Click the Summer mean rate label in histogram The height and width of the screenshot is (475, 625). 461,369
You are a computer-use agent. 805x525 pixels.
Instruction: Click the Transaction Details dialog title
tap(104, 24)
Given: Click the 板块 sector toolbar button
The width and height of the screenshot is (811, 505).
==============================
> _Exercise brief_
Beginning with the line that contains "Given: Click the 板块 sector toolbar button", set down every line through the end of the data without change.

> _Answer to the problem_
Given: Click the 板块 sector toolbar button
The width and height of the screenshot is (811, 505).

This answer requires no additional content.